Start of EXTRACTED INFORMATION

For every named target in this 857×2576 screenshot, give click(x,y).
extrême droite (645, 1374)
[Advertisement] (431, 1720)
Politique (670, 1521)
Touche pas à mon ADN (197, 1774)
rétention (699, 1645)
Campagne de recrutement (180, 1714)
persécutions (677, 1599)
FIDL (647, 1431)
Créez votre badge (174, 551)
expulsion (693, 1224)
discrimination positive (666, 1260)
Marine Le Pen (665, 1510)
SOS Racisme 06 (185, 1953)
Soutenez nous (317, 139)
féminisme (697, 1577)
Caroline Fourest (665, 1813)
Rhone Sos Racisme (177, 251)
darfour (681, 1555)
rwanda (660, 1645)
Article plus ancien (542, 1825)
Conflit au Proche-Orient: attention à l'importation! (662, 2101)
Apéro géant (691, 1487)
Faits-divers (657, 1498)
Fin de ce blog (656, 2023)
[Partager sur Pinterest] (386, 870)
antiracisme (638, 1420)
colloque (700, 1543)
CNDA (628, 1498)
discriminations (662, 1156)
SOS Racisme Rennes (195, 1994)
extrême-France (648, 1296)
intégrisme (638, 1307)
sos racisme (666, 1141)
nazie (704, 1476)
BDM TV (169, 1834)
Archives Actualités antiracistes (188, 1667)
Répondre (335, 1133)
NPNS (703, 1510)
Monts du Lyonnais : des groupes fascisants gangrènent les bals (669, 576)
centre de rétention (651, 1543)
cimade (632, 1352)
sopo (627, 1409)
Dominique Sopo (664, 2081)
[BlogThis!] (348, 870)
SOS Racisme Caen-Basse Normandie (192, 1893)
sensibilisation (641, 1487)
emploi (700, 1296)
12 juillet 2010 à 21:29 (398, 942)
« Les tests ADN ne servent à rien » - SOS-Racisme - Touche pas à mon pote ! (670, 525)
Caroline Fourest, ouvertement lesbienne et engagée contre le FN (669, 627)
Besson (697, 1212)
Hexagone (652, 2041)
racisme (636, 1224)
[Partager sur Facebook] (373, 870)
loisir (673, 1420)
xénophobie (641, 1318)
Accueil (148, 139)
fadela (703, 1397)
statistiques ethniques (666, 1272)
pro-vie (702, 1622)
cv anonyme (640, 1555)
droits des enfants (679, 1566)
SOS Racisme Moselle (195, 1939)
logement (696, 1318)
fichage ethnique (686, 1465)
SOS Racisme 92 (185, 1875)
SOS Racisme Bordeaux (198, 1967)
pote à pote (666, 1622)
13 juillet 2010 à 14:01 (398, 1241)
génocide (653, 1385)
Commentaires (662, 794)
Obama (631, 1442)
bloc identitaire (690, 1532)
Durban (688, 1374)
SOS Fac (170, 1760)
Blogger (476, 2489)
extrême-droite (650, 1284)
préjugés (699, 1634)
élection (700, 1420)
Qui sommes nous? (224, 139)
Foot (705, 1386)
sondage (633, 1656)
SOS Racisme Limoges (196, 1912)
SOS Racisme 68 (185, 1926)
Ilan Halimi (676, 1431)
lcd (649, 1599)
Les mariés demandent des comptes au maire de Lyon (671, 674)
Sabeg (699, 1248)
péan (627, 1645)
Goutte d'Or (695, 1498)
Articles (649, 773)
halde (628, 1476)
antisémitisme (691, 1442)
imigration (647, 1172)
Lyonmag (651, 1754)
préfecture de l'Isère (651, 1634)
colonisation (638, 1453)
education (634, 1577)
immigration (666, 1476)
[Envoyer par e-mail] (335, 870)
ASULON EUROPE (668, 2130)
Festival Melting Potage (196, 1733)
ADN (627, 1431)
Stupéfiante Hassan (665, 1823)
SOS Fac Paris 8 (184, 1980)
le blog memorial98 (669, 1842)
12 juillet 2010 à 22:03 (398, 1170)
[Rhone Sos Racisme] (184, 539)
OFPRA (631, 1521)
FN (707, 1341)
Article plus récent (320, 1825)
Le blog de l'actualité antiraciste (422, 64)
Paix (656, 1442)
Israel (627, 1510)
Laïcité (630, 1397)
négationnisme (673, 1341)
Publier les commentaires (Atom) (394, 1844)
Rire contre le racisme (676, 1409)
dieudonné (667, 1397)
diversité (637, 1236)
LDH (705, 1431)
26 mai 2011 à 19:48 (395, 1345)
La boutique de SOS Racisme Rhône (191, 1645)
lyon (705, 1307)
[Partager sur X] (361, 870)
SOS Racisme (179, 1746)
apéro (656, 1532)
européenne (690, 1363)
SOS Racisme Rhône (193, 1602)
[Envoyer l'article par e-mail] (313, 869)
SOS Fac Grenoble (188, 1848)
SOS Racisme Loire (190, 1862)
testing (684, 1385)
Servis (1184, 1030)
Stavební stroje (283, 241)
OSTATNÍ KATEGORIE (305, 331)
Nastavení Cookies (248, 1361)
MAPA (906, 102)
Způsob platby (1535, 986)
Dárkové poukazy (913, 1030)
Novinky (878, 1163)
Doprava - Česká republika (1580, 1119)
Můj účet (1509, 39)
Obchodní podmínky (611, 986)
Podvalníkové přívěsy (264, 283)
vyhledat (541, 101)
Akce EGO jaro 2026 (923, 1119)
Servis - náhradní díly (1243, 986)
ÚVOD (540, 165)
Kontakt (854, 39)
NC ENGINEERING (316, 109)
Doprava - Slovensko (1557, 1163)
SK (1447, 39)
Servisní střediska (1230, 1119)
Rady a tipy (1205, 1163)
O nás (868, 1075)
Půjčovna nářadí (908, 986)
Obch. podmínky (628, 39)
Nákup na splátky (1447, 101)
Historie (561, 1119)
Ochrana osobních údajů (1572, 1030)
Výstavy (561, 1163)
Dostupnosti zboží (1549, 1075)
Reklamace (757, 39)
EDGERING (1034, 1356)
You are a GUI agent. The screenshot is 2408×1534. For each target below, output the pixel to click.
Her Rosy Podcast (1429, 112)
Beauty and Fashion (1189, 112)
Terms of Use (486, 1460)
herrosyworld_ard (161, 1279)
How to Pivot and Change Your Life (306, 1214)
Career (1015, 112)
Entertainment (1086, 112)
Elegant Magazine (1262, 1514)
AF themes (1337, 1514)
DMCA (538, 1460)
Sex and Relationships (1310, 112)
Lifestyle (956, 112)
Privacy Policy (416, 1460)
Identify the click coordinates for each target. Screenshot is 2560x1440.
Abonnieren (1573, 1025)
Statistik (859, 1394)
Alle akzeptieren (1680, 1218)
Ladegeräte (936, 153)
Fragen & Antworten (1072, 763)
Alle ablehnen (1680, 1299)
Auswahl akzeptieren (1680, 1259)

End of EXTRACTED INFORMATION

EXERCISE REQUIREMENTS: Include both ends. Return the line holding "Abonnieren (1573, 1025)" and all lines after it in the records above, exactly as written.

COMPLETED EXERCISE:
Abonnieren (1573, 1025)
Statistik (859, 1394)
Alle akzeptieren (1680, 1218)
Ladegeräte (936, 153)
Fragen & Antworten (1072, 763)
Alle ablehnen (1680, 1299)
Auswahl akzeptieren (1680, 1259)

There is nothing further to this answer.